Very Human, Very Divine (XIX): Giving the Best of Ourselves

The human virtues polish our personality and give us the flexibility needed to discover the right way to act in a great variety of daily situations.

Pdf: Very Human, Very Divine (XIX): Giving the Best of Ourselves

A poet has painted the picture of birds soaring on a sea breeze by the ocean, joyfully contemplating the foaming waves below and the bright sky above. If we are not lucky enough to live near the ocean, perhaps we can recall some of our trips there: not only the immense expanse of the sea and the bracing breeze and bright colors and clean smells, but also the soothing sounds. Many recordings exist of the sounds of the sea that enable a person anywhere to listen to the invigorating voices of the breaking waves and cries of the birds. Saint Josemaría once described the human virtues in terms of the sounds of the ocean: “Just as the clamour of the ocean is made up of the noise of each one of its waves, so the sanctity of your apostolate is made up of the personal virtues of each one of you.”[1] The harmony of these “personal virtues” is what we are going to consider in the paragraphs below.

Being perfect does not mean being the same

Saint Jerome wrote that “Christ does not command impossible things, but perfect ones.”[2] Faced with this statement, we might object that it is precisely what is perfect that often seems impossible to us. Who dares to claim that their actions are “perfect”? Besides, the testimonies of the saints seem to affirm the opposite: the closer they come to God’s intense light, the more clearly they see their own imperfections. Our perplexity only increases when we realize that the Gospel verse Saint Jerome is referring to here is this forceful command from Jesus: You, therefore, must be perfect, as your heavenly Father is perfect (Mt 5:48). What mystery is hidden behind these words?

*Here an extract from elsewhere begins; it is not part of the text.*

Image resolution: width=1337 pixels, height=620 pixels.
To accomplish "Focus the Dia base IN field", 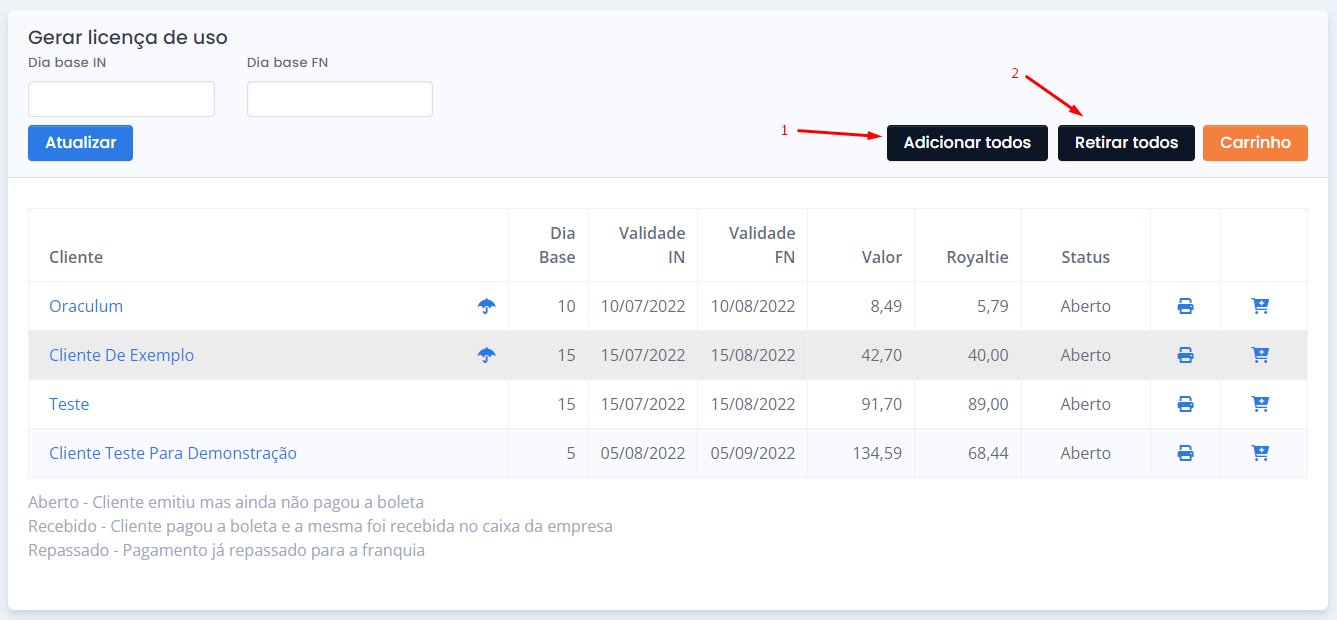I will (x=121, y=99).

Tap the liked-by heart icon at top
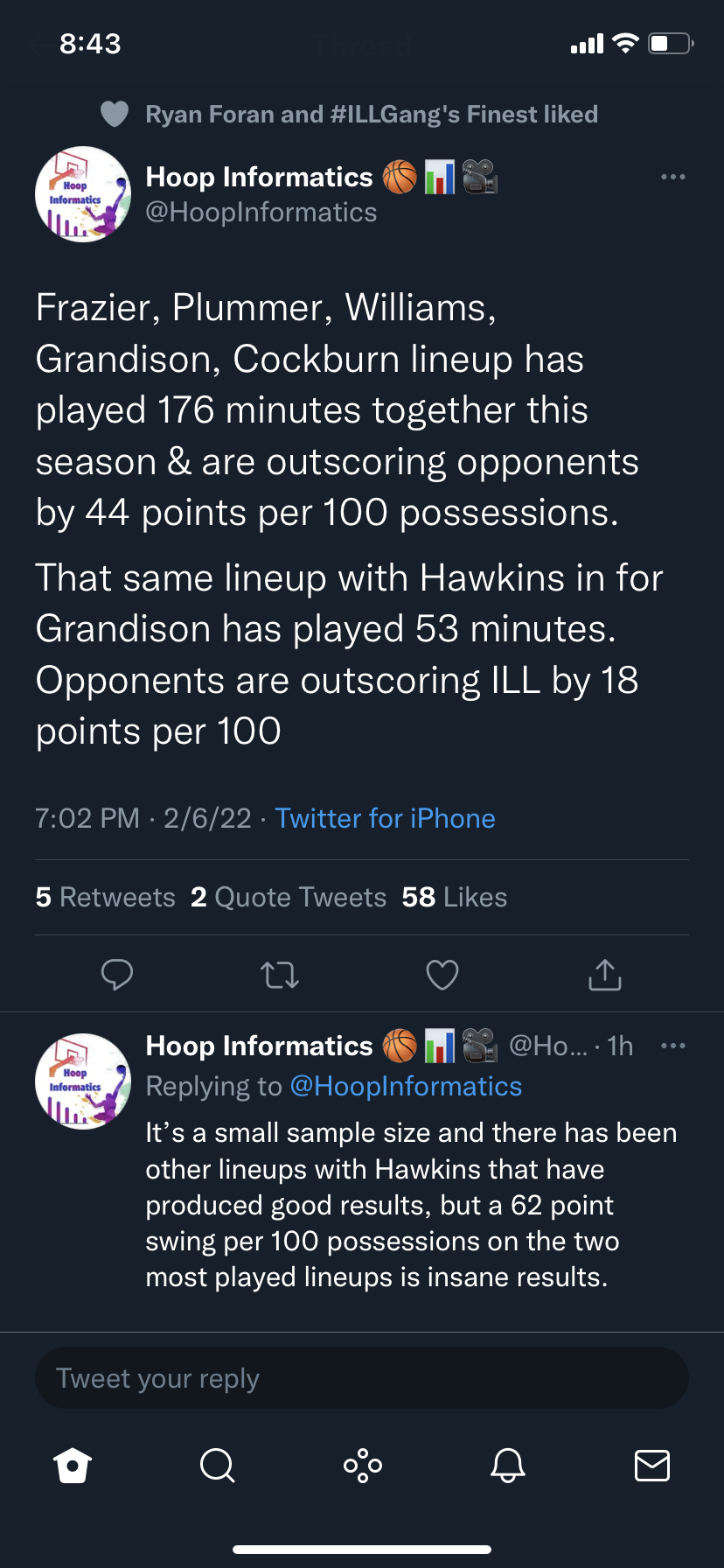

A first clarification perhaps has to do with our understanding of “perfect” as impossible to improve on. Applied to a person’s behavior, this view of “perfection” can remove it so far from the realm of our common experience that it could even cause a certain repugnance in us. But the most frequent meaning of this word in the Bible is connected with what is complete and finished, giving everything possible of oneself. Thus we can better understood why Christ’s invitation to “be perfect” is not a matter of living up to the highest possible standards in every sector of life, but the crowning of a discourse in which He speaks of loving everyone, both friends and enemies, as God loves them (cf. Mt 5:43-48). “Being holy does not mean doing more and more things or fulfilling certain standards we have set for ourselves. The path to holiness, as Saint Paul makes clear, consists in corresponding to the action of the Holy Spirit, until Christ is formed in us (cf. Gal 4:19).”[3]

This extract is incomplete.